══ Entries shown ══
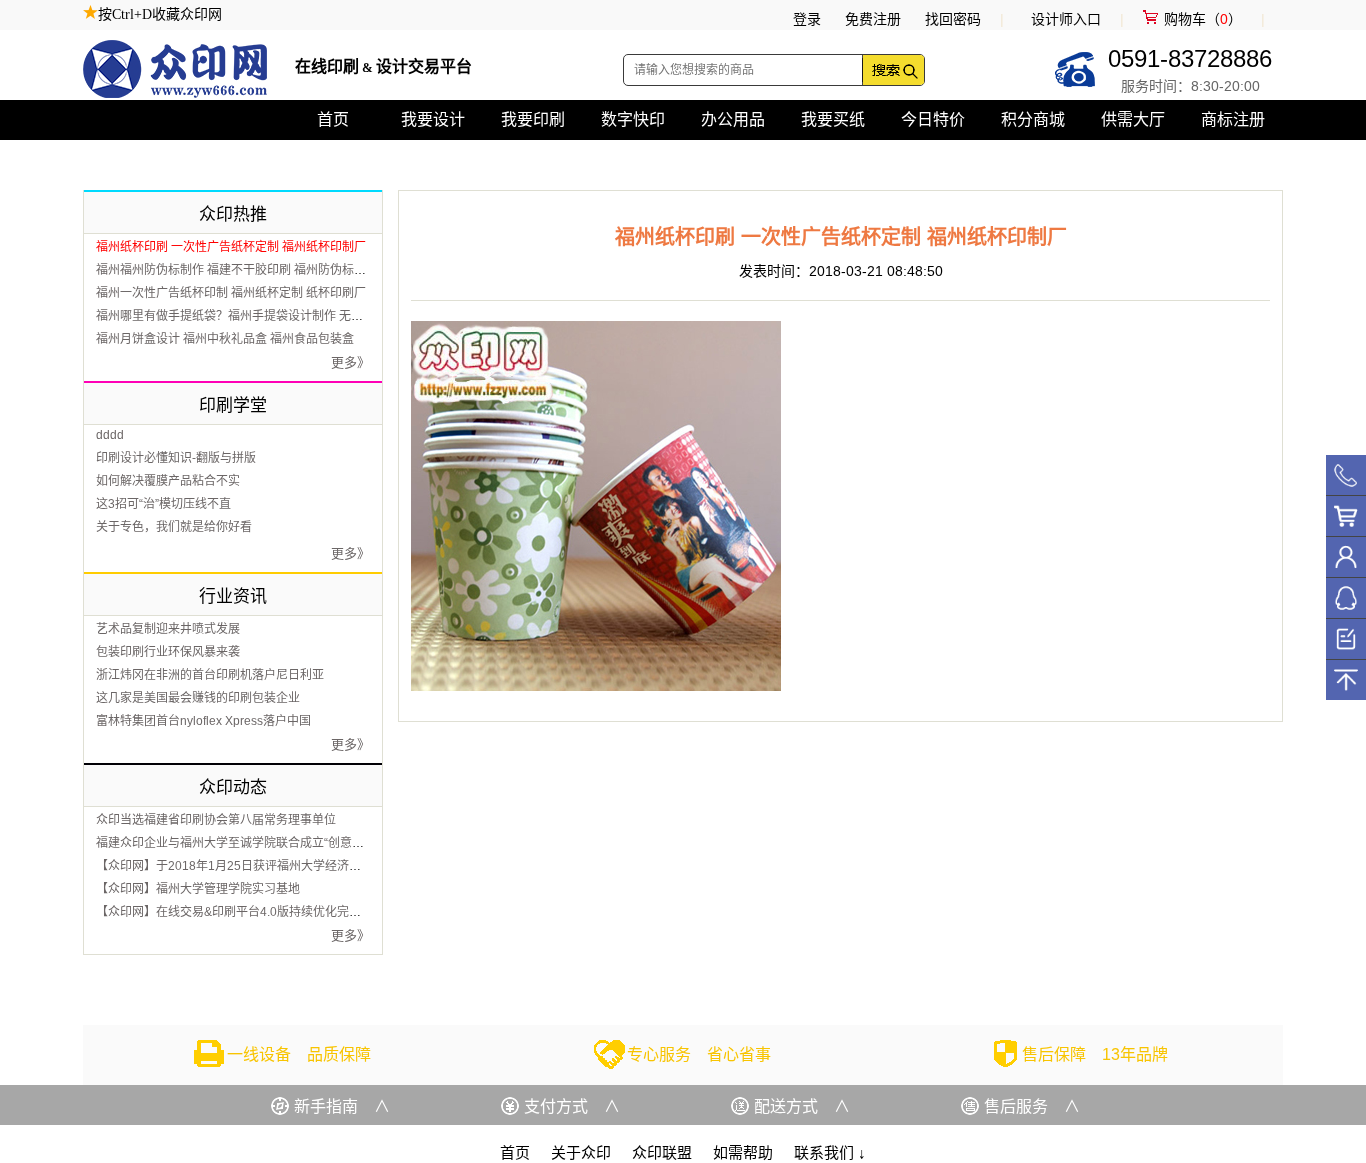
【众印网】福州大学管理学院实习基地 (198, 889)
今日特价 (933, 119)
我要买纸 (833, 119)
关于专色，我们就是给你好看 (174, 527)
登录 (807, 19)
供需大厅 (1133, 119)
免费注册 (873, 19)
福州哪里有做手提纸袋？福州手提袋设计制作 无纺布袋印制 (253, 316)
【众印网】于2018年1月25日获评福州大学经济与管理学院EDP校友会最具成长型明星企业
═══
Aim of the exercise: Pictures do not belong in the copy. Please reproduce the entries above exactly otherwise.

Result of the exercise:
【众印网】福州大学管理学院实习基地 (198, 889)
今日特价 (933, 119)
我要买纸 (833, 119)
关于专色，我们就是给你好看 (174, 527)
登录 (807, 19)
供需大厅 (1133, 119)
免费注册 (873, 19)
福州哪里有做手提纸袋？福州手提袋设计制作 无纺布袋印制 (253, 316)
【众印网】于2018年1月25日获评福州大学经济与管理学院EDP校友会最具成长型明星企业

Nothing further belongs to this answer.